ECLI:NL:HR:2021:1199
Hoge Raad
- Cassatie
- Rechtspraak.nl
Cassatie tegen uitspraak Centrale Raad van Beroep inzake sociale zekerheid van Rijnvarenden
In deze zaak heeft de Hoge Raad op 6 augustus 2021 uitspraak gedaan in het cassatieberoep van belanghebbende, vertegenwoordigd door M.J. van Dam, tegen de uitspraak van de Centrale Raad van Beroep van 26 februari 2020. De Centrale Raad had eerder uitspraak gedaan in de zaken met nummers 18/1799 AOW en 18/4048 AOW, die voortvloeiden uit een hoger beroep van belanghebbende tegen een uitspraak van de Rechtbank Rotterdam (nr. ROT 16/3146). De kwestie betrof een verzoek tot het sluiten van een overeenkomst op basis van artikel 13 van het Verdrag van 30 november 1979 betreffende de sociale zekerheid van Rijnvarenden, alsook een verzoek van belanghebbende om schadevergoeding.
De Hoge Raad heeft de door belanghebbende voorgestelde middelen beoordeeld, maar kwam tot de conclusie dat deze niet konden leiden tot vernietiging van de uitspraak van de Centrale Raad van Beroep. De Hoge Raad heeft in zijn oordeel geen verdere motivering hoeven geven, aangezien de beoordeling van de middelen niet vereist was voor de eenheid of ontwikkeling van het recht, zoals vermeld in artikel 81, lid 1, van de Wet op de rechterlijke organisatie.

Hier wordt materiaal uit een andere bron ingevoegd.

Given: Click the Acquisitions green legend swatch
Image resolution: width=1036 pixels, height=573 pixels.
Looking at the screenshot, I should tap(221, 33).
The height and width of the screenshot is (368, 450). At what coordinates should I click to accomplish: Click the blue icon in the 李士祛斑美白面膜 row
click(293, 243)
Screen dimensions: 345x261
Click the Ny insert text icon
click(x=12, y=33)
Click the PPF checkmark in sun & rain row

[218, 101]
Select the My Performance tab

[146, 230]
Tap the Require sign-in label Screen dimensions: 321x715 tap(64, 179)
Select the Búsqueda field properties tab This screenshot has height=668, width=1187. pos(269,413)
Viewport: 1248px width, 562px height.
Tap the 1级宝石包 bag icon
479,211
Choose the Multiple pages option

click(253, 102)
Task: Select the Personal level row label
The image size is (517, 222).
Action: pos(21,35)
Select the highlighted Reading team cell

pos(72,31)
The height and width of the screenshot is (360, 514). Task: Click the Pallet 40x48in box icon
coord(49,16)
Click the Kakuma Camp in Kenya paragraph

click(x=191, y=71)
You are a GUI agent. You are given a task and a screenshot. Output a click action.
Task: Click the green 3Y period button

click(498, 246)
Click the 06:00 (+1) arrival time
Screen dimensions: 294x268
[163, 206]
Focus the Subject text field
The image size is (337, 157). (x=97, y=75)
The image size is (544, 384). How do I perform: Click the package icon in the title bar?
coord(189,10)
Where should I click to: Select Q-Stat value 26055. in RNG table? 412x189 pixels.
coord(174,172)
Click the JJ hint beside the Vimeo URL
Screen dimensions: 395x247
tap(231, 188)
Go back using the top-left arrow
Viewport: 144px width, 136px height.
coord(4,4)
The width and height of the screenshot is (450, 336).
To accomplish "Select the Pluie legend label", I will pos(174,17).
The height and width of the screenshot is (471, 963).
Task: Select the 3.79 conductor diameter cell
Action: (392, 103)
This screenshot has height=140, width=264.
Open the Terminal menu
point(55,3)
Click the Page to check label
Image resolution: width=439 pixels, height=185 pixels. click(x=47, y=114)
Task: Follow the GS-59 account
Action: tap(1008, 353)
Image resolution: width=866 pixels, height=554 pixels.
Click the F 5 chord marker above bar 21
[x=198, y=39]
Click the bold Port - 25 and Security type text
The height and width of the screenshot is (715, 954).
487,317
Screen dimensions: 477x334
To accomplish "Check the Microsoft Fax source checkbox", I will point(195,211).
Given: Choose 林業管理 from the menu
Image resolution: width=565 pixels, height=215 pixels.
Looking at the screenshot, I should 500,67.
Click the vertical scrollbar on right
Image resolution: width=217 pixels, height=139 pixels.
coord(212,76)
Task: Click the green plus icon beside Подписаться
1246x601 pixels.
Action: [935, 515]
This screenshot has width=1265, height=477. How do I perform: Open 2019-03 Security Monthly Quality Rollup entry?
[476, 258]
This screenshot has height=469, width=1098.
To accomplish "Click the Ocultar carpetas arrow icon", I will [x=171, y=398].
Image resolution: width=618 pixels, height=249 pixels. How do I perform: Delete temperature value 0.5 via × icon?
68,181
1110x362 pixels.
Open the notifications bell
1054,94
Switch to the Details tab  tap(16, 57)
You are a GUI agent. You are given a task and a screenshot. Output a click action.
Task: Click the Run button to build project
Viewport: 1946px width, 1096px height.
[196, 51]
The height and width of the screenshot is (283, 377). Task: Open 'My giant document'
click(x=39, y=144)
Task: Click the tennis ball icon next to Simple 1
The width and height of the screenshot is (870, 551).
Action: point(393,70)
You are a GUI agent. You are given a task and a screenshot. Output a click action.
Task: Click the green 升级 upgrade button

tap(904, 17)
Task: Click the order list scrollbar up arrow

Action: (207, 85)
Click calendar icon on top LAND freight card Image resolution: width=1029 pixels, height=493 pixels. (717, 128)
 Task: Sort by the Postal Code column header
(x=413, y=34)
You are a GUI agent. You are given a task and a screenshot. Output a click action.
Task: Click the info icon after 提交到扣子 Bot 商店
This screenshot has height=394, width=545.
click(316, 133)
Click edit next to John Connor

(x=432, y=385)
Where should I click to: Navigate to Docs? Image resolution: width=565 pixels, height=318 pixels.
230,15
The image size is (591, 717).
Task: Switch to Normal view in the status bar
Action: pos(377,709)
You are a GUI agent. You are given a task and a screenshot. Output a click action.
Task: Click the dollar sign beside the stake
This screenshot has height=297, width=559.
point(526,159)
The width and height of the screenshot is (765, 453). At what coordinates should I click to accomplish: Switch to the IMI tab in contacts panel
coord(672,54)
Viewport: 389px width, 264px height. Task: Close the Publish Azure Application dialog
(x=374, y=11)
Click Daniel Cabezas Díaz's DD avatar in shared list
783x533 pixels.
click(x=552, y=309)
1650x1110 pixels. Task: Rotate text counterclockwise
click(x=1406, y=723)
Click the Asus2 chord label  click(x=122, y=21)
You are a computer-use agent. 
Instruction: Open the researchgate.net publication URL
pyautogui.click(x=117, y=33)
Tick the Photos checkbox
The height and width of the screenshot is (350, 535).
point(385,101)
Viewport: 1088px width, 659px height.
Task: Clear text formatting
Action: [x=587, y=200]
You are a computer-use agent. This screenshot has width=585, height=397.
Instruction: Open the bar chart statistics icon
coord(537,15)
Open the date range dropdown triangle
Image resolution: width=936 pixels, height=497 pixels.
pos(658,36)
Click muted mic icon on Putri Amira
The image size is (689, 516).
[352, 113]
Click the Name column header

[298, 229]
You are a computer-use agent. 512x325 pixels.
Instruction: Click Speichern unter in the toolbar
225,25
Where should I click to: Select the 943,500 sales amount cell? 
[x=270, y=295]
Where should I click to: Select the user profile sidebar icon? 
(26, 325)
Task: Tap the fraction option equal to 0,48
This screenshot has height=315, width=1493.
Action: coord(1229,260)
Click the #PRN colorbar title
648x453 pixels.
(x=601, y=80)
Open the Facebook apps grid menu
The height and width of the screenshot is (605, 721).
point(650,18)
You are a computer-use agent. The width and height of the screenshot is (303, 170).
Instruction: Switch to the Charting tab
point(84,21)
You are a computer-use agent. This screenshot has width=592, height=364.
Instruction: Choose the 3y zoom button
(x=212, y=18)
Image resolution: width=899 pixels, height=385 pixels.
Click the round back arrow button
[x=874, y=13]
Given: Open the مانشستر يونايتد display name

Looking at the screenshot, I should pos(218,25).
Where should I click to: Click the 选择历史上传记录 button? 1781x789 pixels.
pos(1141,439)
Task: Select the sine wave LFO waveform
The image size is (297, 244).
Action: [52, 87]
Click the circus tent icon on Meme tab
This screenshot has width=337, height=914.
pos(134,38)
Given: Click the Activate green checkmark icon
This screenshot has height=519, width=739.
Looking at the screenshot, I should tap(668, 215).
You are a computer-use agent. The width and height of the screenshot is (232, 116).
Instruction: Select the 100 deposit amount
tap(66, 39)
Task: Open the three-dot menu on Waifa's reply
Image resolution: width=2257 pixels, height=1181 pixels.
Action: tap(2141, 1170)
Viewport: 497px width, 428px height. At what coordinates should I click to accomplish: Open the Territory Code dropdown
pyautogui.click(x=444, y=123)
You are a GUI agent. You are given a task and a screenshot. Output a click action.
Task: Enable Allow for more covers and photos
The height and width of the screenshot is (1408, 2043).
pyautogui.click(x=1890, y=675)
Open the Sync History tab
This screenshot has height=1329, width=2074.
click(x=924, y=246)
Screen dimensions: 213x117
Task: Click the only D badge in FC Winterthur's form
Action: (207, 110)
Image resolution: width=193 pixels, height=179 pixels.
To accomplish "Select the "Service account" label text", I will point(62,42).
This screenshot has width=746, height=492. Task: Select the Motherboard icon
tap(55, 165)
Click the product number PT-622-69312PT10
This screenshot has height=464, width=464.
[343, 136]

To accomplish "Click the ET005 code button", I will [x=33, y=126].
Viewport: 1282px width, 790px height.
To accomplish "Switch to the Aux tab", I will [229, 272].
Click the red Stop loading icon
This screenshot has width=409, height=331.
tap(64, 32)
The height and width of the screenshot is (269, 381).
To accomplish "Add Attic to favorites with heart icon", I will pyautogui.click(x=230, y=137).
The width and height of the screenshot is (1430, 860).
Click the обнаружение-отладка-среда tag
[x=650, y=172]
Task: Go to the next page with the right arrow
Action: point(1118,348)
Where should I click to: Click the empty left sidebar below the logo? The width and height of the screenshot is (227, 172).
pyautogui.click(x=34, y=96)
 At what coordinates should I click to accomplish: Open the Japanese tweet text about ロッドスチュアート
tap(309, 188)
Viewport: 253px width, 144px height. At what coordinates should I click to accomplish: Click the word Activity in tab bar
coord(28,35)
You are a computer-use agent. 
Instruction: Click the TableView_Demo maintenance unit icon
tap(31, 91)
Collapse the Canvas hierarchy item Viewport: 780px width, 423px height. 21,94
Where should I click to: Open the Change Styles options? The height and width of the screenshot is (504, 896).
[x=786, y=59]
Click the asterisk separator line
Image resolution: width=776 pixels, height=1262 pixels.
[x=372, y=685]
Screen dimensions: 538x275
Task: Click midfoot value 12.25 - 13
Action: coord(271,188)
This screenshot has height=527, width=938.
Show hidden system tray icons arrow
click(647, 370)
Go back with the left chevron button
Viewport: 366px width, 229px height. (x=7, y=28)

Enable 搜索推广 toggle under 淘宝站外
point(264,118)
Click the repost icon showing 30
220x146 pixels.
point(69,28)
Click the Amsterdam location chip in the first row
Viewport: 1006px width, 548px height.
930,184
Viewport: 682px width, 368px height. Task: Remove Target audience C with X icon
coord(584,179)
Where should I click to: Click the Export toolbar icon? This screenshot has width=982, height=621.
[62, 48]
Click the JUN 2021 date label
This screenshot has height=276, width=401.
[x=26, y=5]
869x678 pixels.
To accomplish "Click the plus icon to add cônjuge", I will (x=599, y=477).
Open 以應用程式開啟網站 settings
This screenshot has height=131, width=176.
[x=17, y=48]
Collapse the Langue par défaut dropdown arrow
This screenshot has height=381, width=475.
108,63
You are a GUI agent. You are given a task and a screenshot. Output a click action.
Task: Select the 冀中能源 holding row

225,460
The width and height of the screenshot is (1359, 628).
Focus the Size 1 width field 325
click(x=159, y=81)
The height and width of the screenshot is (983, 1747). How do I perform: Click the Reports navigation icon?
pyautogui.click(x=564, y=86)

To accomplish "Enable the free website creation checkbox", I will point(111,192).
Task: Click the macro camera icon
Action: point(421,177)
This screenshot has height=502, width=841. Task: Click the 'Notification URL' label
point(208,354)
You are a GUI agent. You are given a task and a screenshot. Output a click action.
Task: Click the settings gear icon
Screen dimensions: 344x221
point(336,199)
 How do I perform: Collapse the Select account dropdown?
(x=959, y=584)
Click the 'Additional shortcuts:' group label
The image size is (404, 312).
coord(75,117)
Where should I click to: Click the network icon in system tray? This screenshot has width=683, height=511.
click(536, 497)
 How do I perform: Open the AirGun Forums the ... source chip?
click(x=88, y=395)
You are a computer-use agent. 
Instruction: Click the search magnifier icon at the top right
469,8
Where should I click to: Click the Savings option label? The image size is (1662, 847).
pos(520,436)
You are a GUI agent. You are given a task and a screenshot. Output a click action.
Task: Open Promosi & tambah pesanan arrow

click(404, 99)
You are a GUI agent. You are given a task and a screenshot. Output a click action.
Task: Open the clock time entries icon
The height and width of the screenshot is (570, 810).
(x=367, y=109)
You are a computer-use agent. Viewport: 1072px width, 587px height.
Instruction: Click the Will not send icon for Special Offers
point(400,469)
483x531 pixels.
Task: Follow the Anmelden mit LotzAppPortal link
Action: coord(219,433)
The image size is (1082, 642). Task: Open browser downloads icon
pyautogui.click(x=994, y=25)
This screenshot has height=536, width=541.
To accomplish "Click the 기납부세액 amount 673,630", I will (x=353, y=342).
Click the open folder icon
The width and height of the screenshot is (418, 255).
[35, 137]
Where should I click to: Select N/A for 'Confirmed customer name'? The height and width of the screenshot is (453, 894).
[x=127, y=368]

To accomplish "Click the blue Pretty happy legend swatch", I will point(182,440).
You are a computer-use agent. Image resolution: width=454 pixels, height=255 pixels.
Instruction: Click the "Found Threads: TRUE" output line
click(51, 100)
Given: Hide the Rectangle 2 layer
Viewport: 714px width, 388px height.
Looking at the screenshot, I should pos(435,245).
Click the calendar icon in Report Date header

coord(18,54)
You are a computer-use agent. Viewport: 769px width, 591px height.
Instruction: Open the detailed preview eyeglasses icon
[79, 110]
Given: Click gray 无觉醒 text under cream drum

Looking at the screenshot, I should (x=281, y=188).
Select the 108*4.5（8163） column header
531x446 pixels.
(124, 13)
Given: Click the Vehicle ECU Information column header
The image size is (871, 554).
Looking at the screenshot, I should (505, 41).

Wat betreft de proceskosten heeft de Hoge Raad geen aanleiding gezien om een veroordeling in de proceskosten uit te spreken. Uiteindelijk heeft de Hoge Raad het beroep in cassatie ongegrond verklaard. Deze uitspraak is gedaan door de vice-president R.J. Koopman als voorzitter, samen met de raadsheren M.A. Fierstra en P.A.G.M. Cools, en is openbaar uitgesproken op 6 augustus 2021.